Gelbes Hemd
「今日は、これ」
黒い短髪と、アンダーリムの眼鏡。シャツとジャケットにデニムのパンツ。いつもどおりの服装で、尻ポケットから取り出したスイーツ特集のパンフレットを指差して言った。
「ふむふむ、お兄ちゃんにしては良チョイス」
「え、はい。ありがとうございます」
冗談めかしてペコペコお辞儀する俺に、苦しゅうない、といった態度で対応する妹。明るい色のカラーリングをしたロングヘアを風になびかせて、紺色のフレアスカートからすらりと伸びた白い足を大の字に広げていた。騒がしい駅前で待ち合わせていたせいもあって、道行く人が度々こちらを振り返る様子が恥ずかしい。
「じゃ、行くか」
「うむ! あないせい!」
「へいへい」
いい加減、付き合いきれなくなって返事もおざなりにして、目的地に向かって歩き出す。
「ちょっと、待って」
少し駆け足をして隣に並ぶ妹から、ふわりと香る匂いに何とも言えない気持ちになる。
「あれ? そういえば眼鏡は?」
「ん、昼間、外ではかけてない。似合わないし」
話題をふってはみたものの、毛先をもてあそびながら一刀両断されてしまった。
「あー、そうなの。でも見えなくない?」
それでも食い下がってみる。
「あんまり見えないけど、別に平気」
平気なわけあるか! と思ったが、もうこの話題に広げるところがないと判断して、脳内をケーキのことで埋め尽くすよう心掛けていると、地図の載っているパンフレットを妹に取り上げられた。
「ちょっと見せてー」
「あっ、ちょ」
「あー、値段もリーズナブルなんだ。この、こっちのほうが店内の雰囲気は好きかな」
そう言って妹が指差していたのは、今日の目的地ではない。そして、ケーキセットは俺が紹介した場所の倍だった。

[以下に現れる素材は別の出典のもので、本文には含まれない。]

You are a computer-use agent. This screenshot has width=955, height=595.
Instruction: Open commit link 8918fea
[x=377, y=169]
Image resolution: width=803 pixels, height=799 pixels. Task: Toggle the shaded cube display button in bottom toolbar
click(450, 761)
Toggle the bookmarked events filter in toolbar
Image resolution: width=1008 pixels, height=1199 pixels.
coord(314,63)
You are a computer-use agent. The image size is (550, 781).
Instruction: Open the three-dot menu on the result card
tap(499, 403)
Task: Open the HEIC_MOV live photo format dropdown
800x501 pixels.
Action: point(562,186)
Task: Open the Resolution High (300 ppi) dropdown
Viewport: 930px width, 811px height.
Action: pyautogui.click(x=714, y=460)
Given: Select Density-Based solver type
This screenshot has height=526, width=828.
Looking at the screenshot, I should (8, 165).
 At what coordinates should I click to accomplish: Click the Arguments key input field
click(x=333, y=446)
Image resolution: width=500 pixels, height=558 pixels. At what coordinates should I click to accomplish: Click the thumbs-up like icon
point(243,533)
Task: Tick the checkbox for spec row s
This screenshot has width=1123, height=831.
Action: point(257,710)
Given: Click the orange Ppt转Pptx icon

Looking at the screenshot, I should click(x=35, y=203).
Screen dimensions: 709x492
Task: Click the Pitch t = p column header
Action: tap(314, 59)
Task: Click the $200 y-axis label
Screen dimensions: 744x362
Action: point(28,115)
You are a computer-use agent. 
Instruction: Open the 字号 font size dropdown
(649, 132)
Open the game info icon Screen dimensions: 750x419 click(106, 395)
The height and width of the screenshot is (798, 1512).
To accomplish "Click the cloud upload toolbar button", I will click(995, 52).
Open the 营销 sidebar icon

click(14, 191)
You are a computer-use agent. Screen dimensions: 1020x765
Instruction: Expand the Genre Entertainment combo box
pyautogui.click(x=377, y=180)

「お、ま、え。いくら働いてても無駄遣いが過ぎるんじゃないの? これは高すぎ──」
「いいの! 甘いものならお金に糸目は付けないって決めてるの!」
怒ったような笑ったような顔で頬を膨らませている妹。彼女とそんな他愛のないやりとりをしているうちに、俺たちは件の店の前まで来ていた。
「ここ、だね」
「うん」
風情のある喫茶店といった感じの佇まいで、俺はベルの付いたドアをゆっくりと開いた。